- WHAT THIS TASK INVOLVES: In the entries below, find the line with "Click the 'exercise, sports, beach'" and the line with "Task: Select the White product color"; reproduce those two lines and all lines between them exactly, without pictures.

---------- EXTRACTED ENTRIES ----------

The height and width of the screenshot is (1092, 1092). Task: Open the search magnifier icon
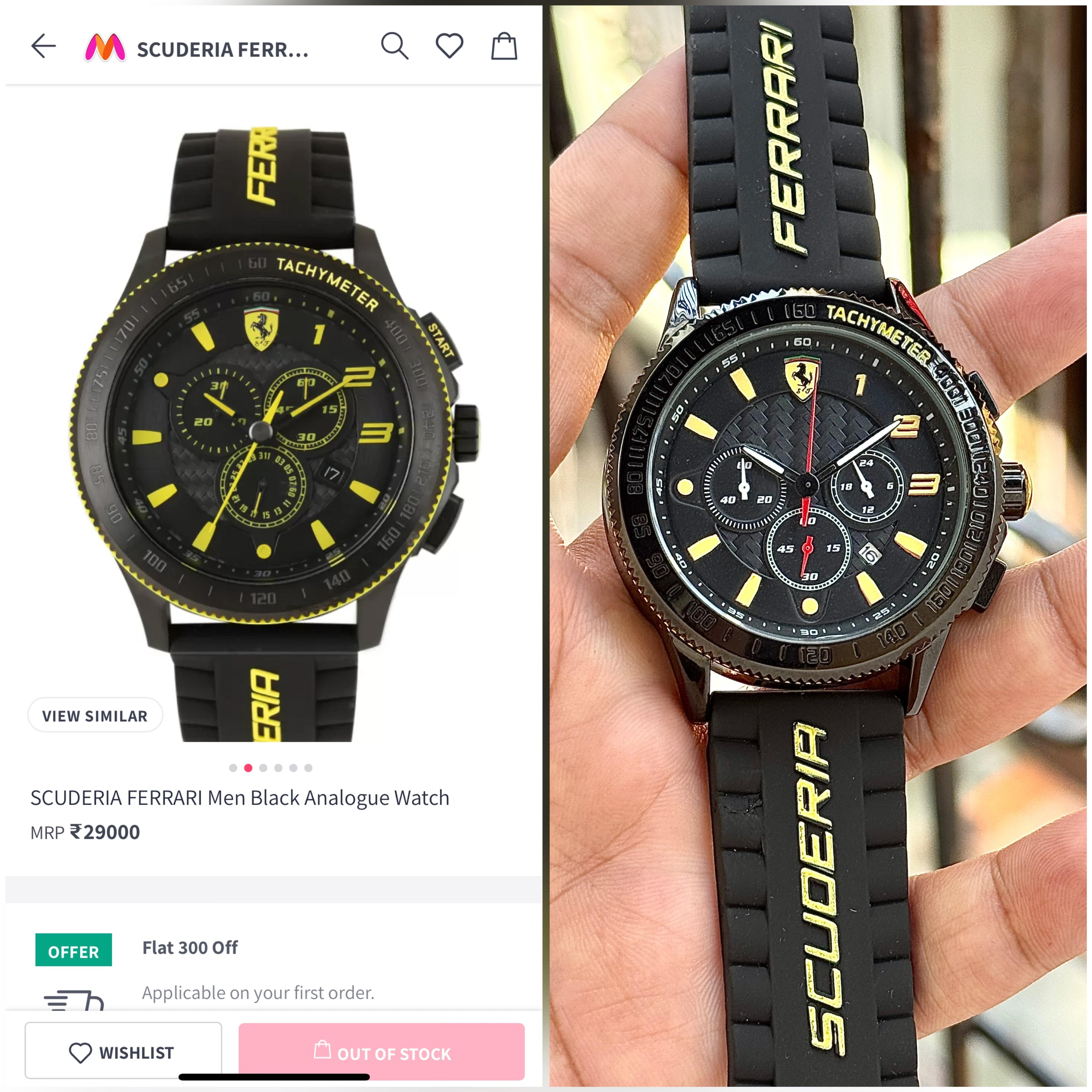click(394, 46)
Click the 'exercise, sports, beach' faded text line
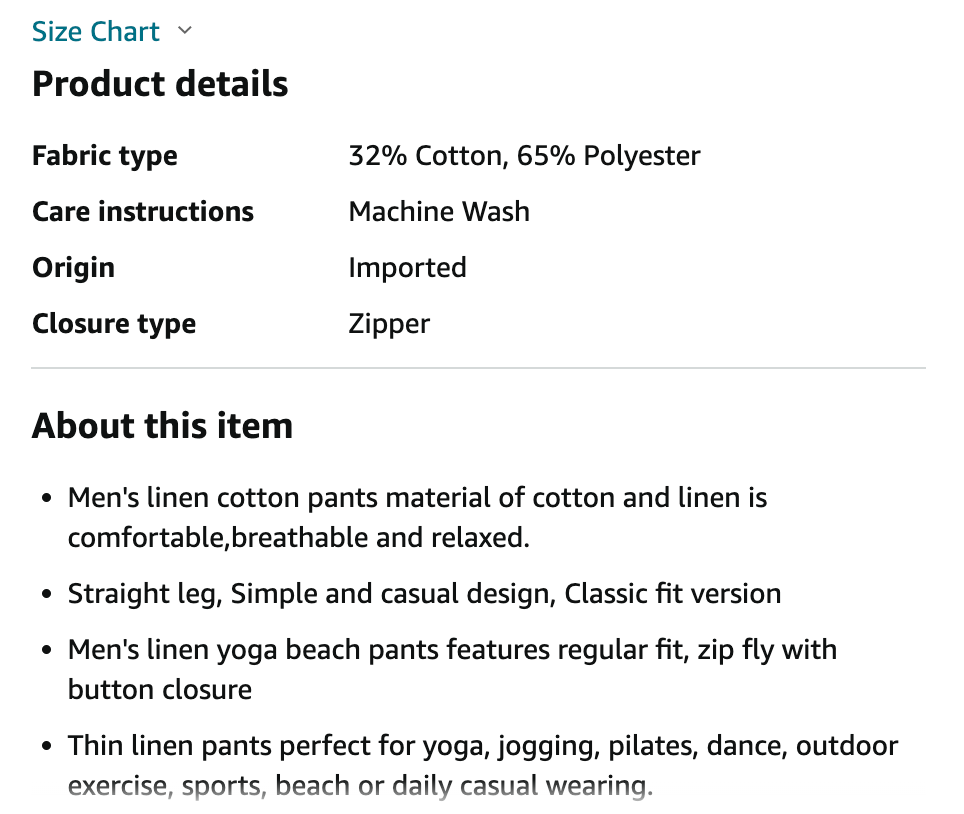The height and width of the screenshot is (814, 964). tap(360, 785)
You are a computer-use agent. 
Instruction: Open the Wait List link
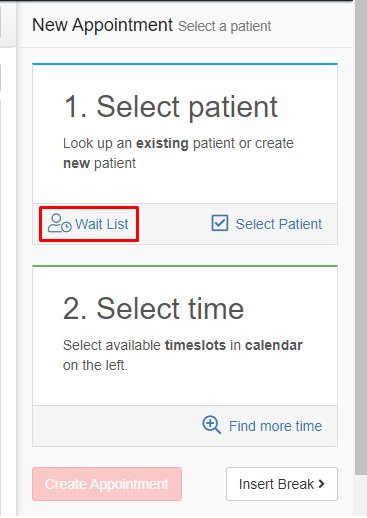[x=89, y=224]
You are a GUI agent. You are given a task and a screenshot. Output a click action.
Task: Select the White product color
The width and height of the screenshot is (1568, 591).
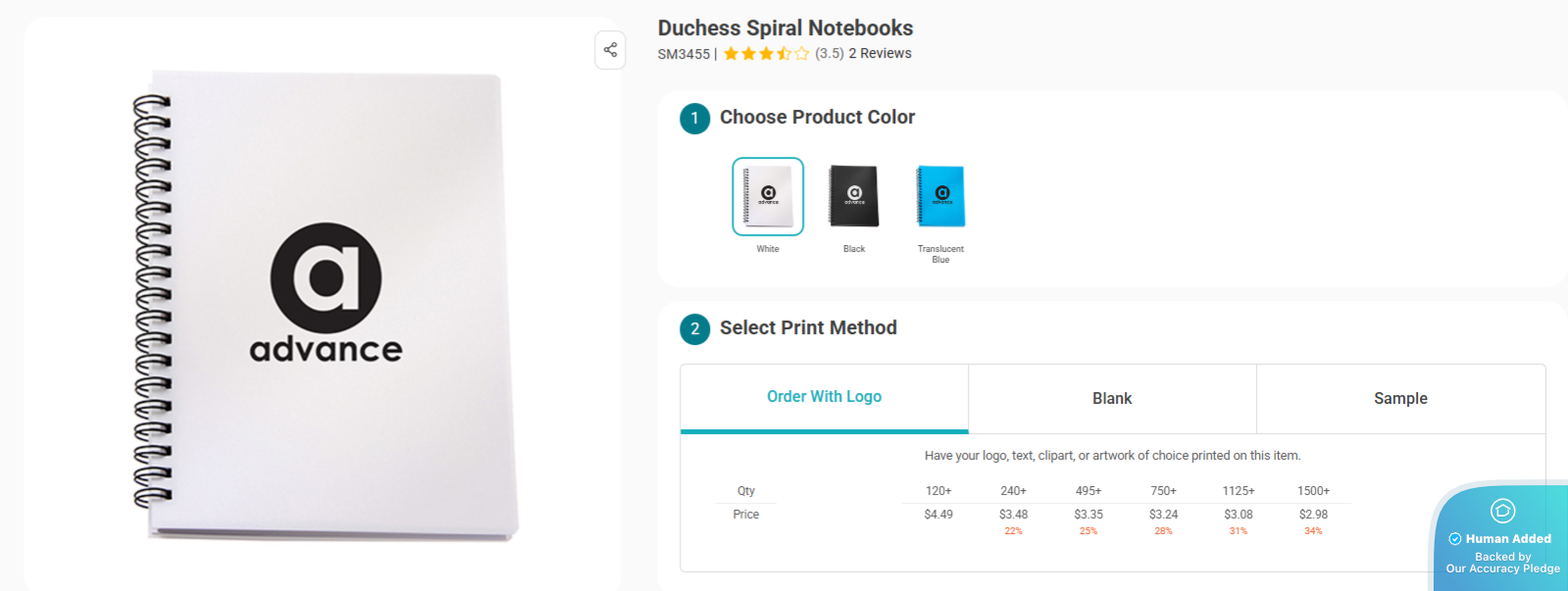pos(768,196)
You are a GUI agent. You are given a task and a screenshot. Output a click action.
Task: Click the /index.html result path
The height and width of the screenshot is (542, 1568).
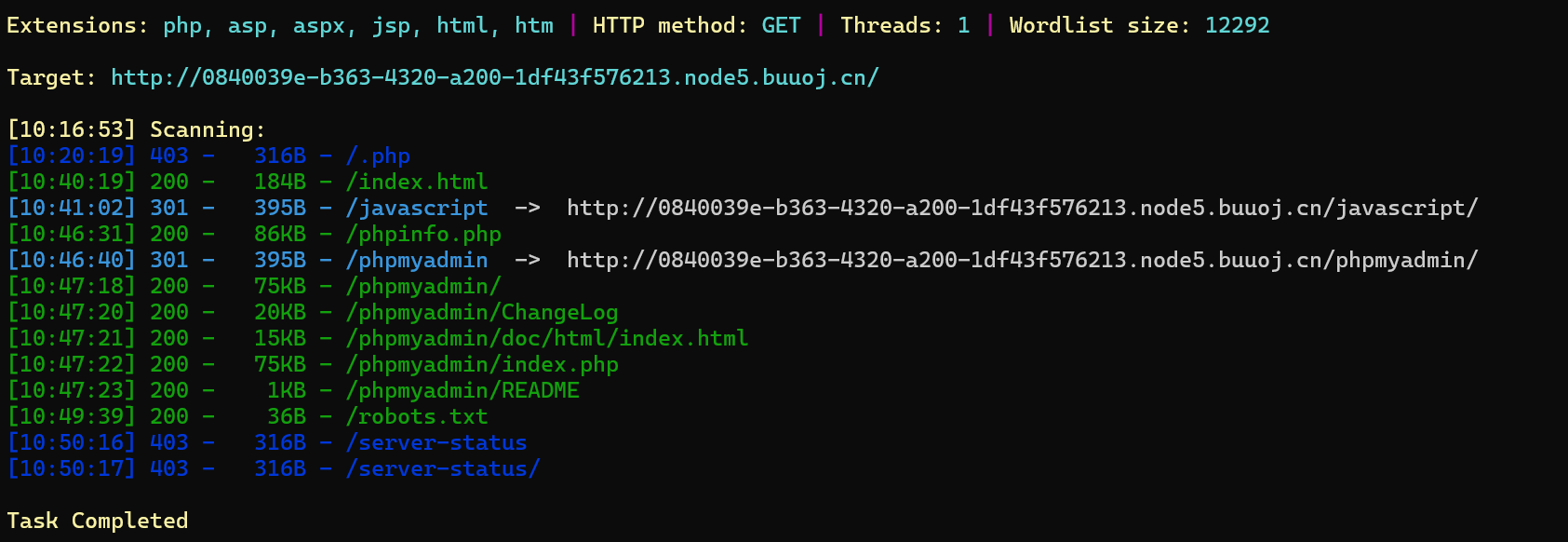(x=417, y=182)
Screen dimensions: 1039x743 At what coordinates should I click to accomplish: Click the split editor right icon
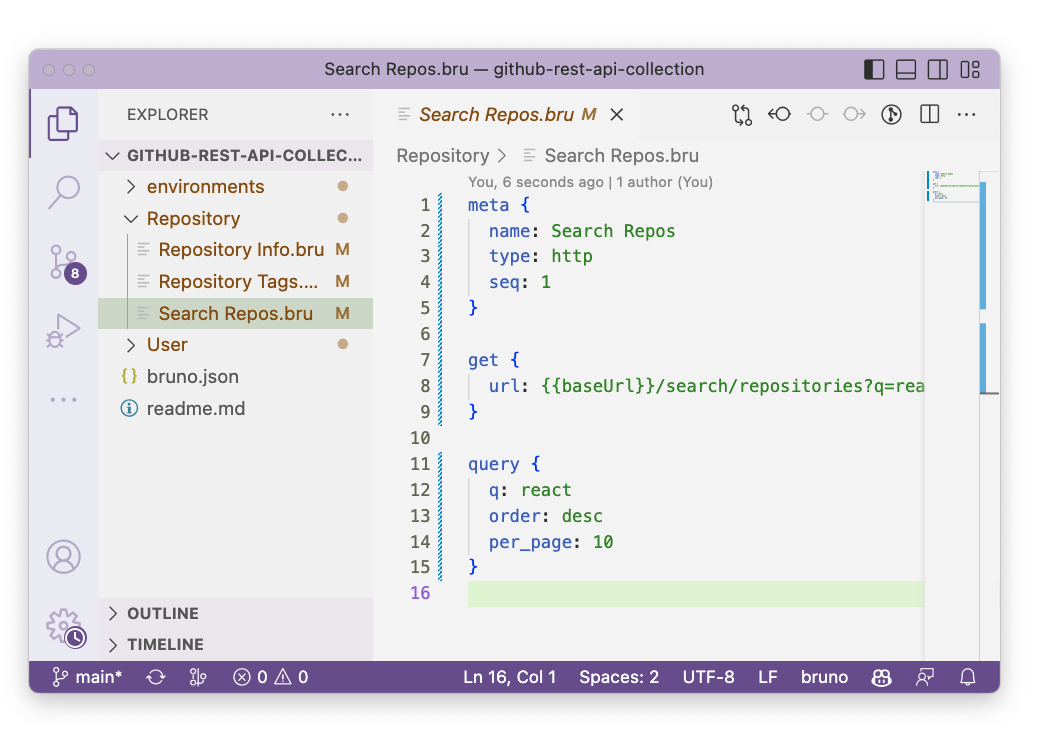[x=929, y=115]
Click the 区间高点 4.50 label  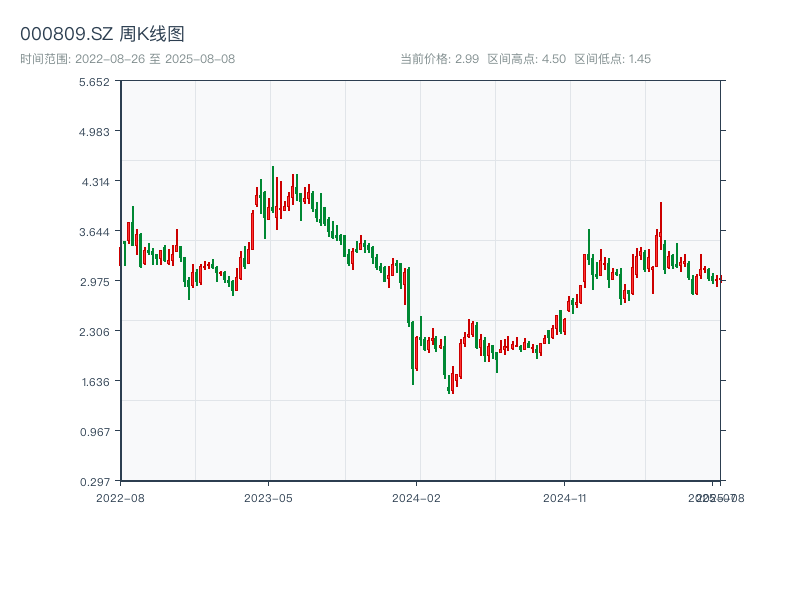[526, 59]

----------

- WRITTEN RESPONSE:
Click the 'exercise, sports, beach' faded text line
The height and width of the screenshot is (814, 964). tap(360, 785)
You are a computer-use agent. 
Instruction: Open the Wait List link
[x=89, y=224]
You are a GUI agent. You are given a task and a screenshot. Output a click action.
Task: Select the White product color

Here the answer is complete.